Ruf nach unanhängiger Untersuchung
Wie in einem Gespräch mit missio München in der Vergangenheit fordert Bischof Medhin eine unabhängige Kommission: „Wir fordern eine Untersuchung aller Gräueltaten und Verbrechen durch ein unabhängiges internationales Gremium, ein sofortiges Ende der Bombardierung von Zivilisten, der ethnischen Säuberung und der Verhaftung von Bürgern aus Tigray und Kirchenmitgliedern. Wir rufen die katholische Kirche Äthiopiens in Addis Abeba und den übrigen Regionen auf, ihr Schweigen zu brechen und Gerechtigkeit zu fordern für die Verfolgung und die Gräueltaten, die der Bevölkerung von Tigray, den Priestern, den Ordensschwestern und den Laien im Dienste der Gläubigen in ihren jeweiligen kirchlichen Zuständigkeitsbereichen zugefügt wurden.“
Kritik an bisherigem internationalen Vorgehen
Die Kommission, die die aktuellen Kriegsverbrechen und den Völkermord untersuchen sollte, habe es bisher versäumt, sich mit der Realität zu befassen oder den Prinzipien einer solchen Kommission gerecht zu werden. „Sie haben die betroffenen Orte, die uns bekannt sind, nie besucht, ohne die überlebenden Opfer zu identifizieren oder zu treffen, und scheinen diese Gräueltaten nicht als echte Kriegsverbrechen und Völkermord anzuerkennen“, so der Bischof. „Doch es handelt sich tatsächlich um echte Verbrechen, die nicht nur von den Opfern und der Regierung von Tigray bestätigt wurden, sondern auch von vielen unabhängigen Organisationen und Medien in der ganzen Welt anerkannt und beobachtet werden.“ Der Bericht der äthiopischen Menschenrechtskommission und des UN-Hochkommissars für Menschenrechte sei hingegen unvollständig und gebe nicht die Wahrheit wieder. „Wir rufen dazu auf, die Luftangriffe einzustellen, die bereits Leben, Eigentum, Zivilisten und Einrichtungen zerstört haben“, ergänzte er.
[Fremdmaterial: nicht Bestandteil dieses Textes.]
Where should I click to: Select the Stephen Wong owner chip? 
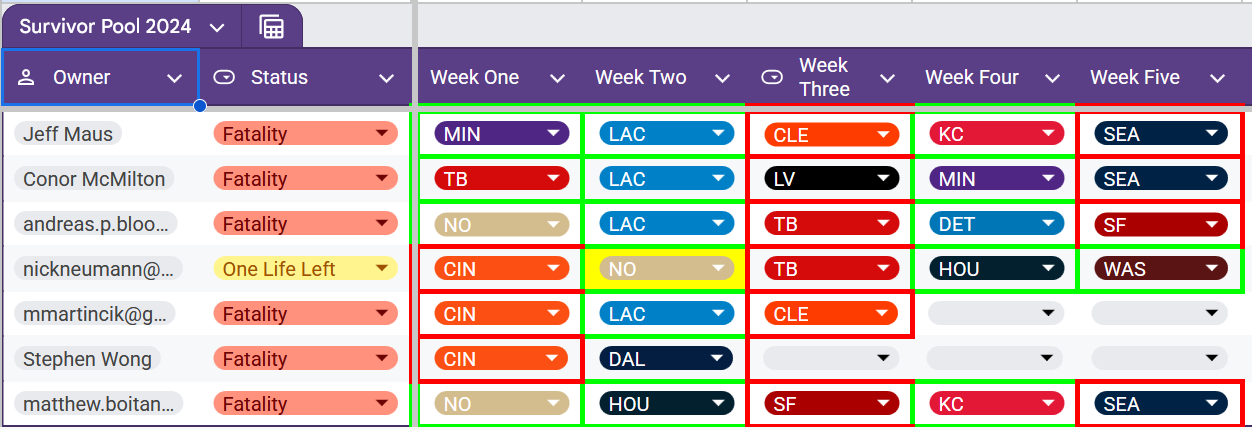87,359
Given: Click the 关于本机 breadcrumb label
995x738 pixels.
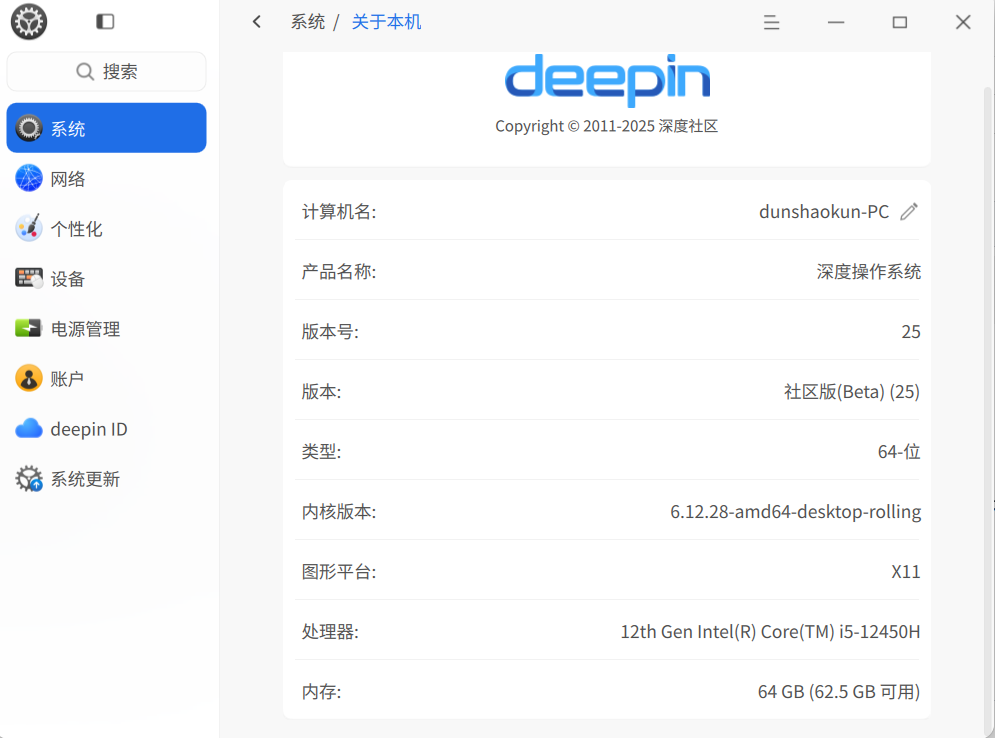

Abschließend sagte er: „Wir sind solidarisch mit allen Menschen, die in allen Teilen Äthiopiens leiden, und versichern unsere geistliche Nähe als katholische Kirche von Tigray.“
missio München unterstützt die humanitäre Hilfe in Tigray sowie mehrere Projekte in Äthiopien, darunter den Bau von Brunnen in Tigray.